▶ Task to carry out:
Rewrite the data from the start through the line containing "Action: pyautogui.click(x=201, y=98)", changing "Pro plan" to "Team plan" and keeping everything else the same. Leave out the pictures.

Start of Exercise data

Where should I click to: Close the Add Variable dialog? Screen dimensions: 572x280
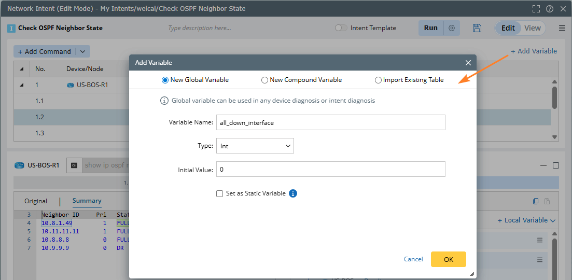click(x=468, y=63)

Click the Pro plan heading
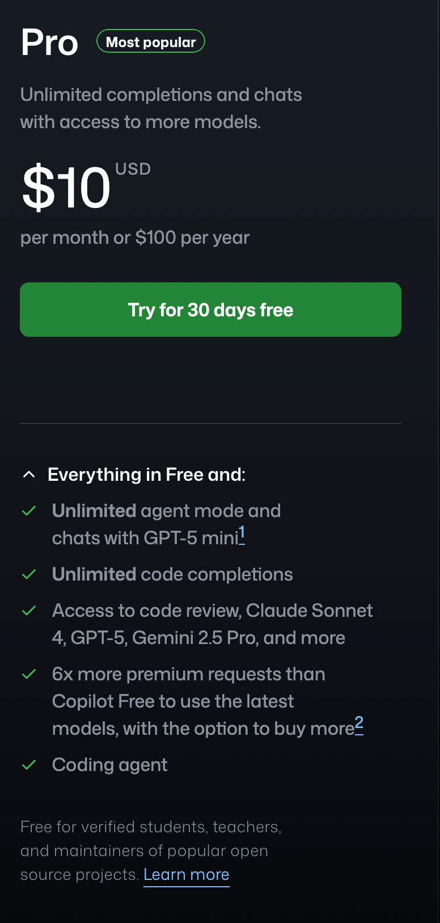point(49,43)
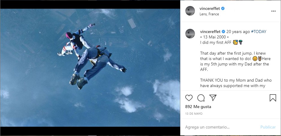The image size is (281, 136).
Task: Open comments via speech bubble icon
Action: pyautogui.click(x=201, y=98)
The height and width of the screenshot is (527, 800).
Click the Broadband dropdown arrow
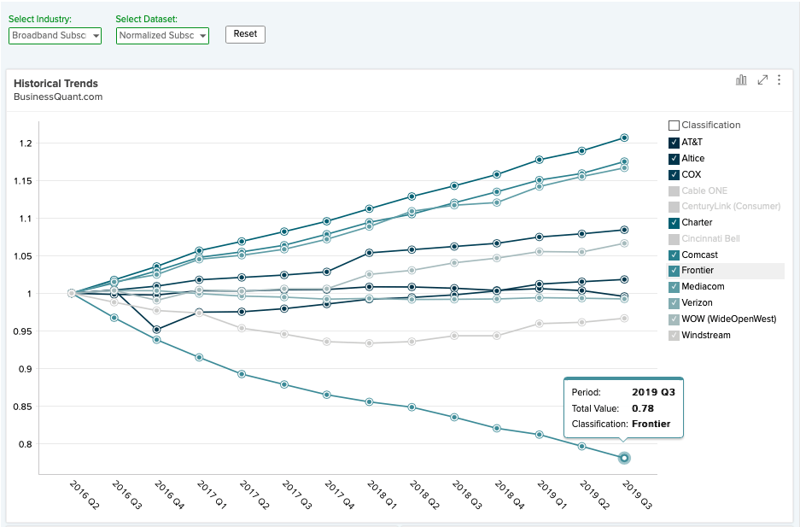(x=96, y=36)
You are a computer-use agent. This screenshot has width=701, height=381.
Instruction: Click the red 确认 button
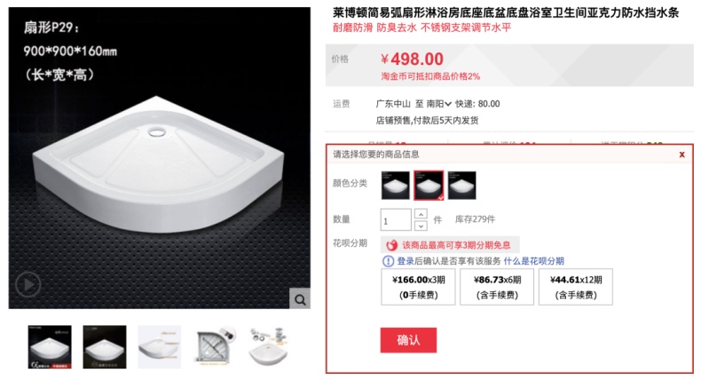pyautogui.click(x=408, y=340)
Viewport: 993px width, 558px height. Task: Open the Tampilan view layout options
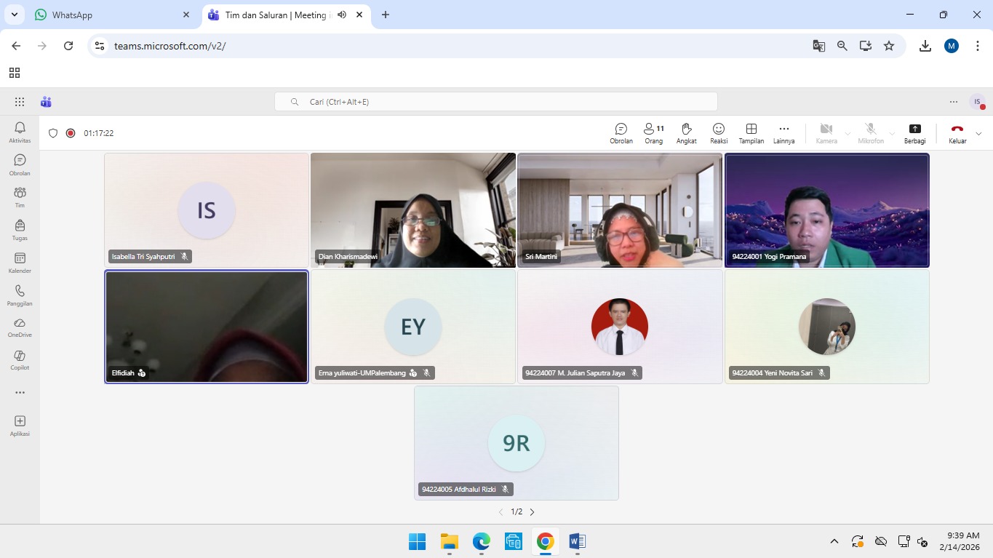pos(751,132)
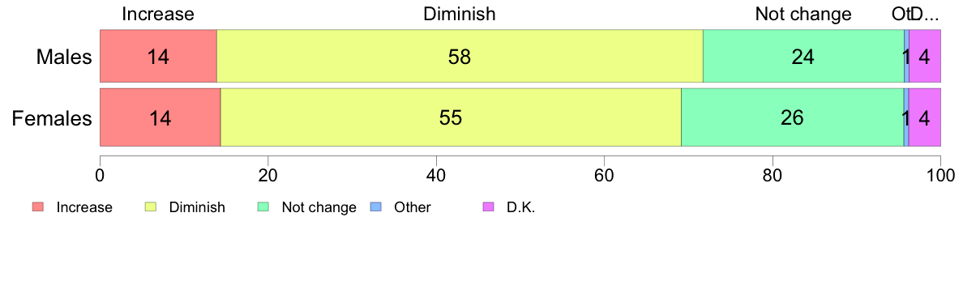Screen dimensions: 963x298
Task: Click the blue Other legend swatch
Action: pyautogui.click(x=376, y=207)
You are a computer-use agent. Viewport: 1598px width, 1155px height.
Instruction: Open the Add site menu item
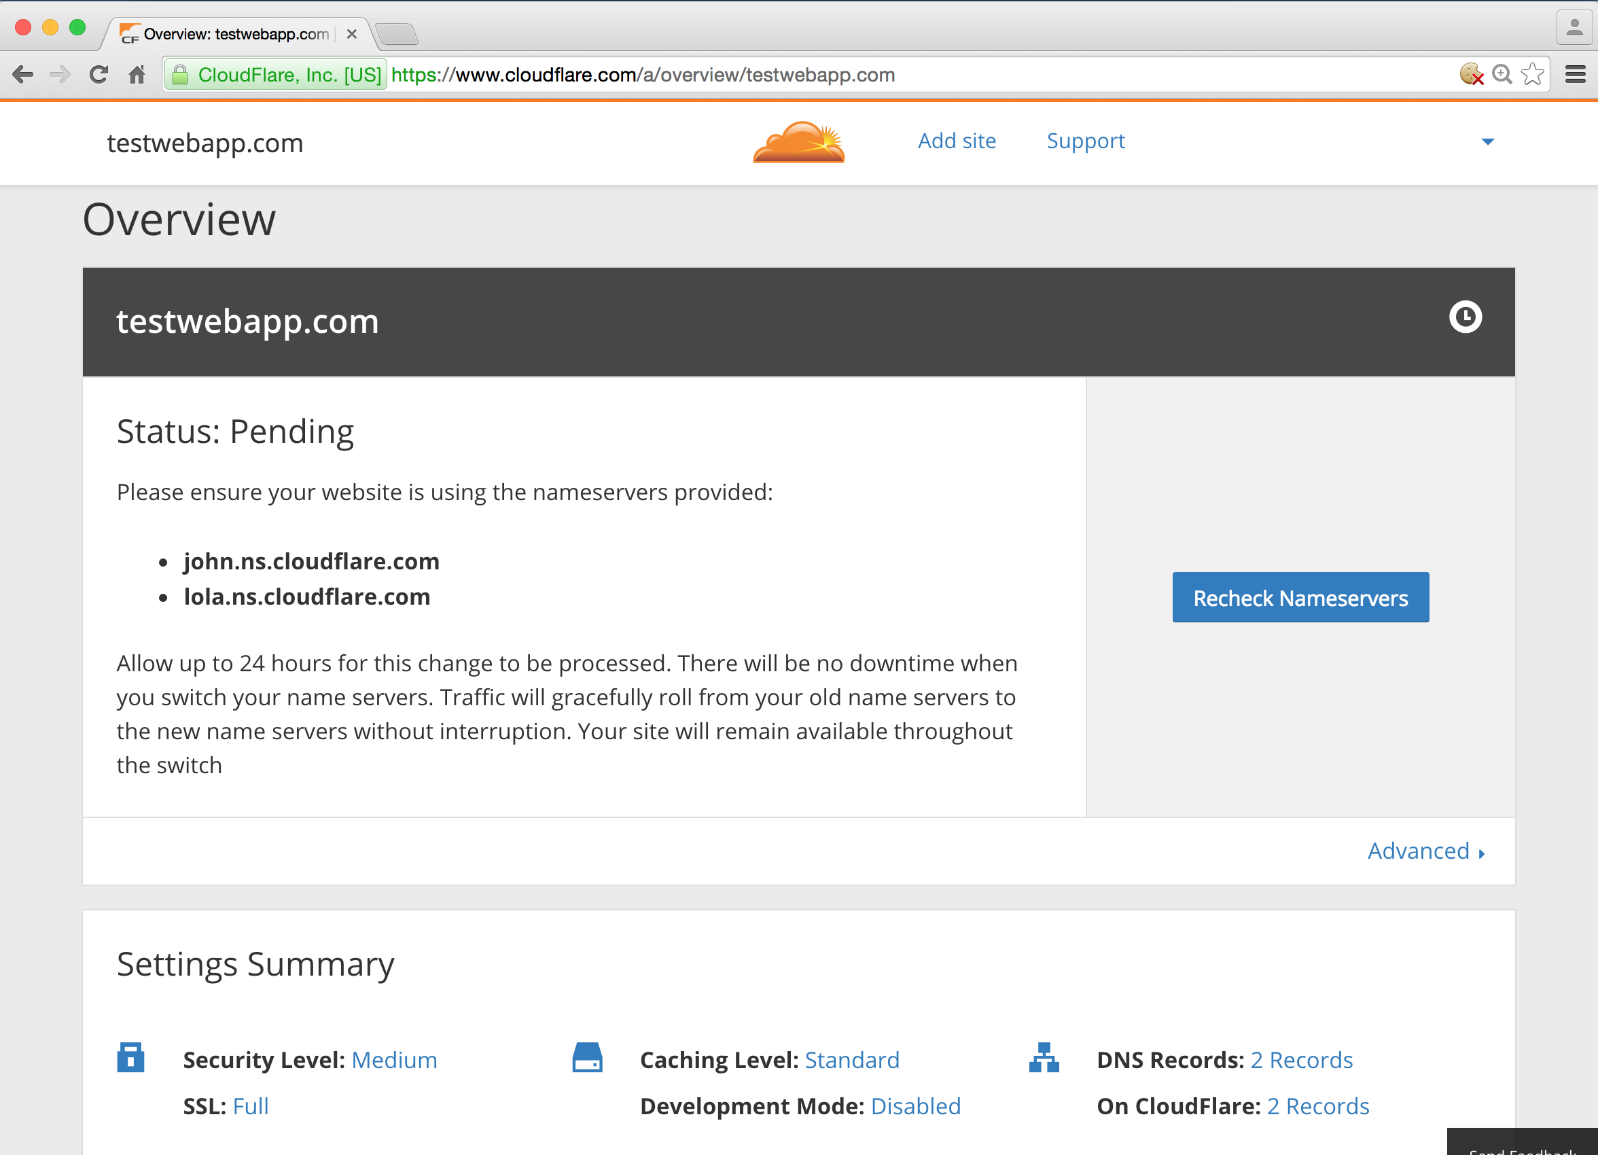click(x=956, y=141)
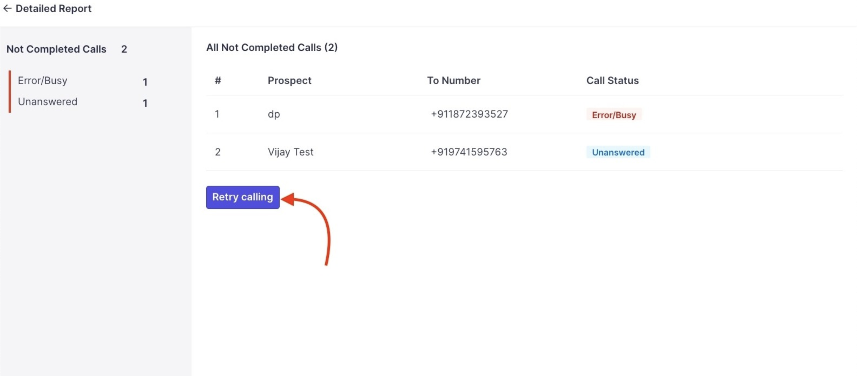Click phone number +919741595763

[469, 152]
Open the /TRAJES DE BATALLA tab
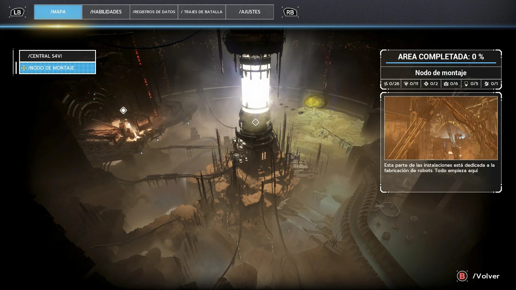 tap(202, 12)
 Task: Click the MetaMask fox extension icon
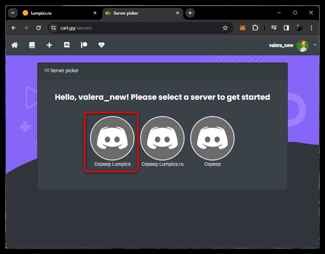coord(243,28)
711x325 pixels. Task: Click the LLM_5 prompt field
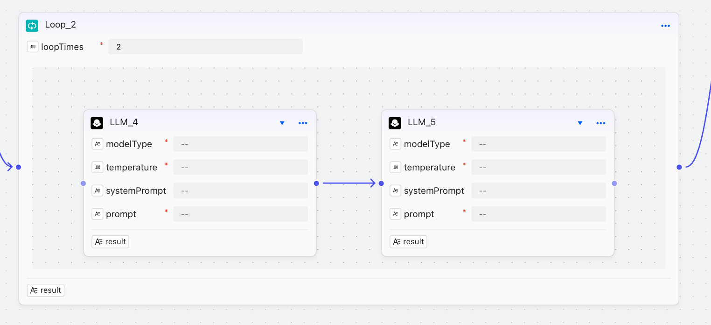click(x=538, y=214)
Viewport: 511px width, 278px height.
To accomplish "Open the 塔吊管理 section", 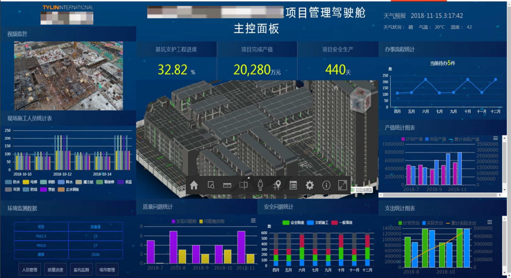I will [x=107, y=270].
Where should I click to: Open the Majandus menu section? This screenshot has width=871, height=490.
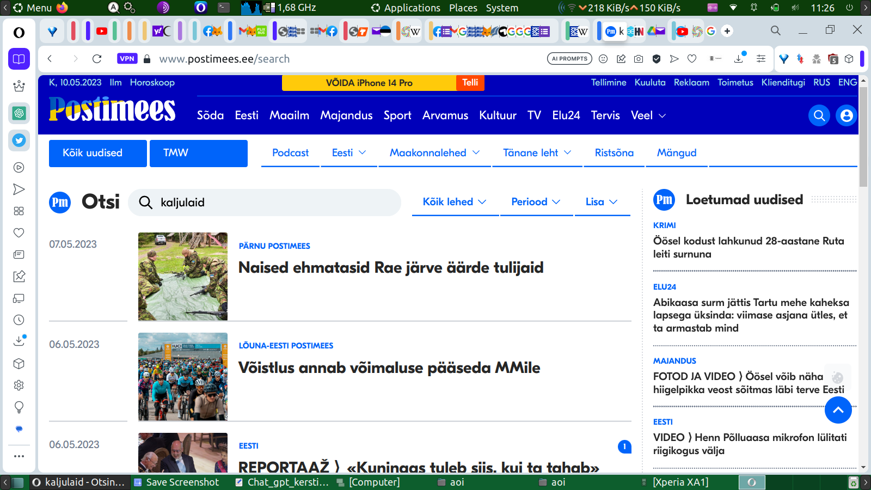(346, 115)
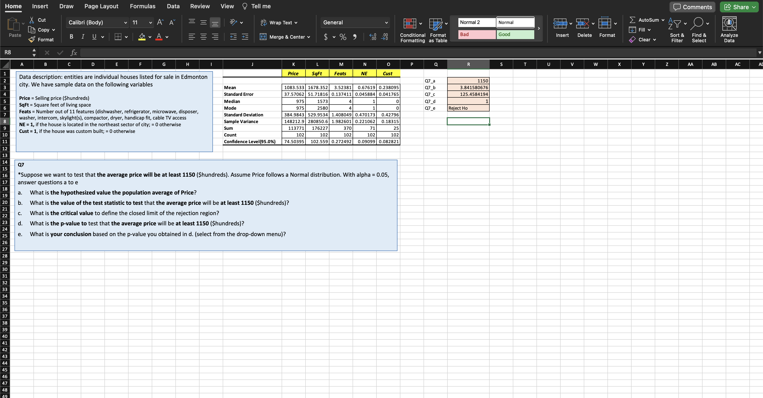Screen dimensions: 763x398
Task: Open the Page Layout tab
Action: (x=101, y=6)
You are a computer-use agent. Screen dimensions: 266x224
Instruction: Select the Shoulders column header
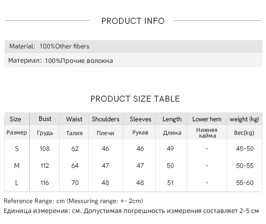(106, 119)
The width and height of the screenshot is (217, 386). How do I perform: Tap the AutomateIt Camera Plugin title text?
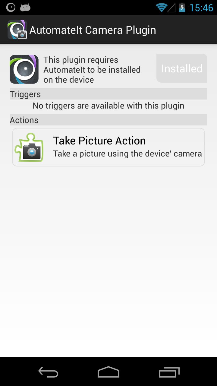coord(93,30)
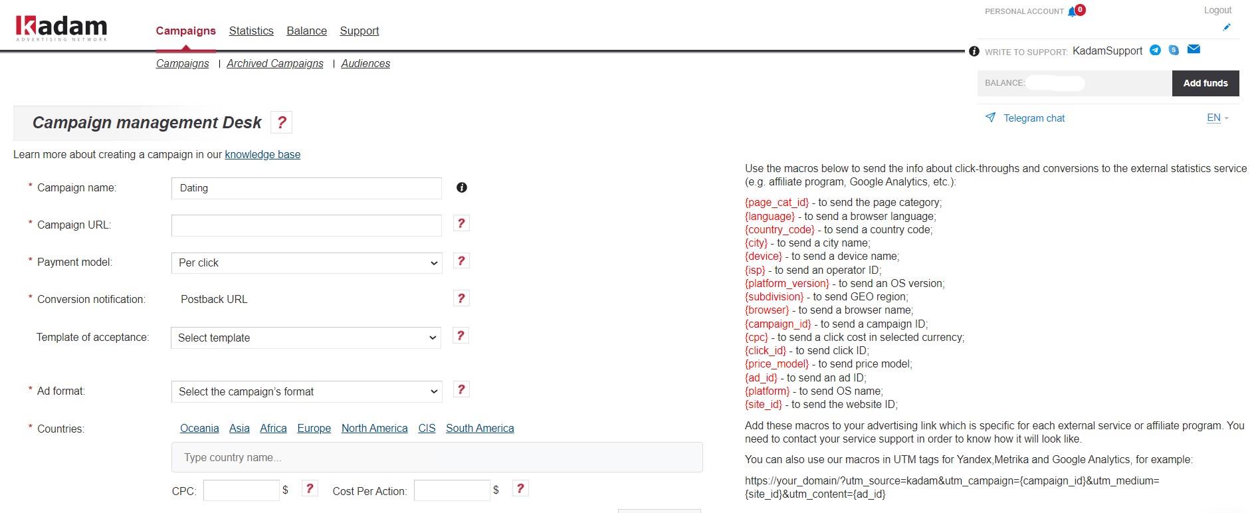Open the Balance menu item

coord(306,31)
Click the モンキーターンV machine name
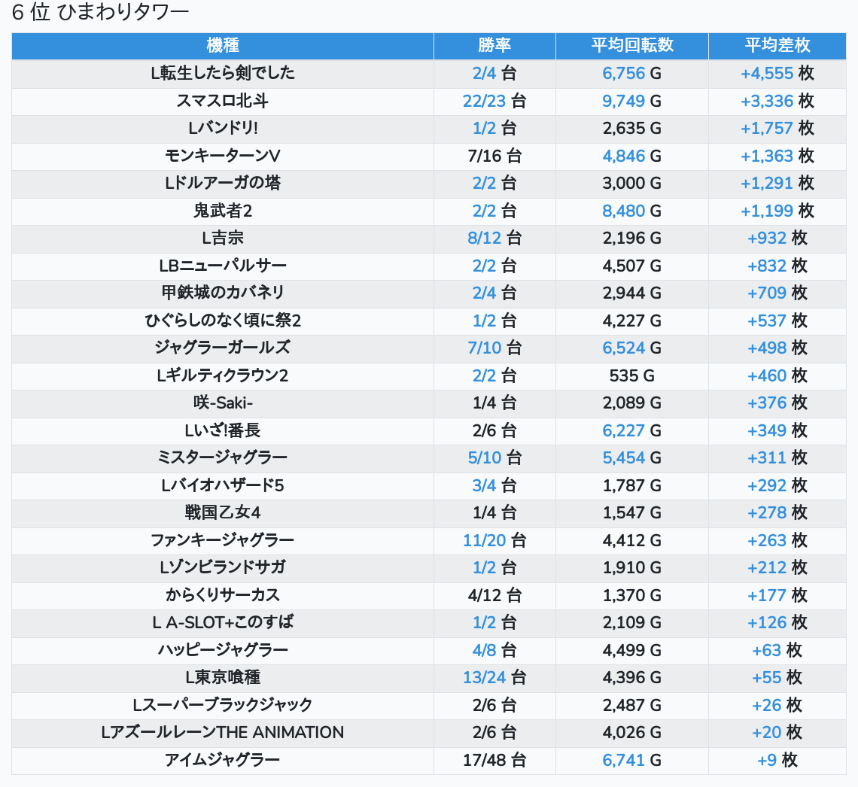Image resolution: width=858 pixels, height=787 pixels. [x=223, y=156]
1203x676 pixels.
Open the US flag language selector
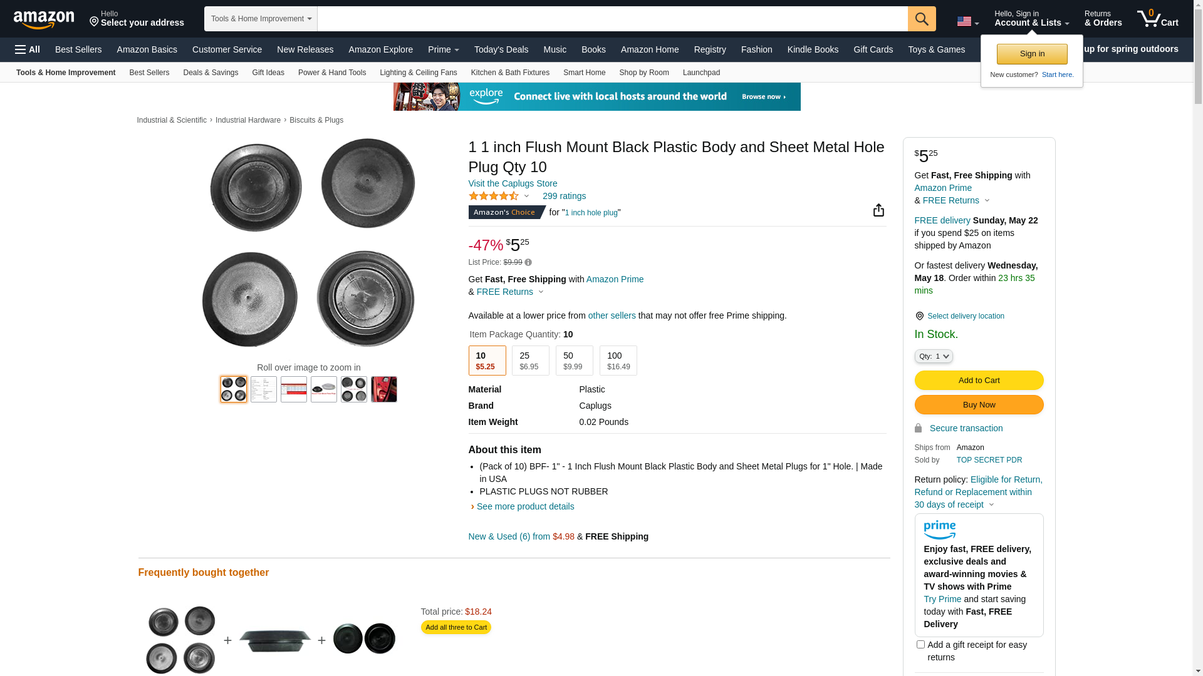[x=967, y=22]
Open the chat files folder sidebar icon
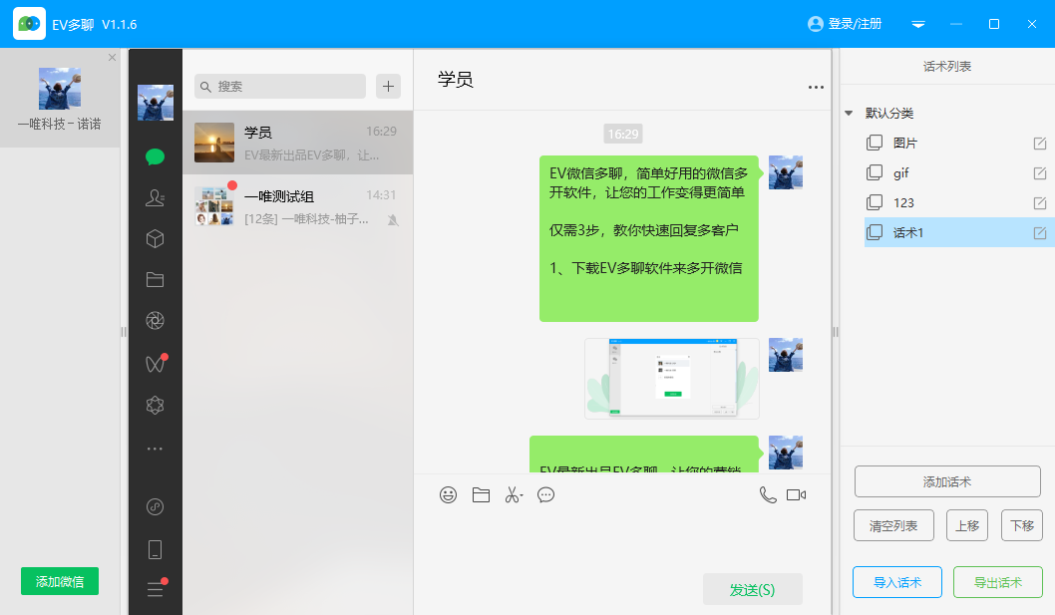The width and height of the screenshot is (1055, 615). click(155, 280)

End of Exercise data

▶ Reply to the task:
Where should I click to: Close the Add Variable dialog? Screen dimensions: 572x280
click(x=468, y=63)

Click the Team plan heading
point(49,43)
The image size is (281, 136).
Task: Open comments via speech bubble icon
Action: pyautogui.click(x=201, y=98)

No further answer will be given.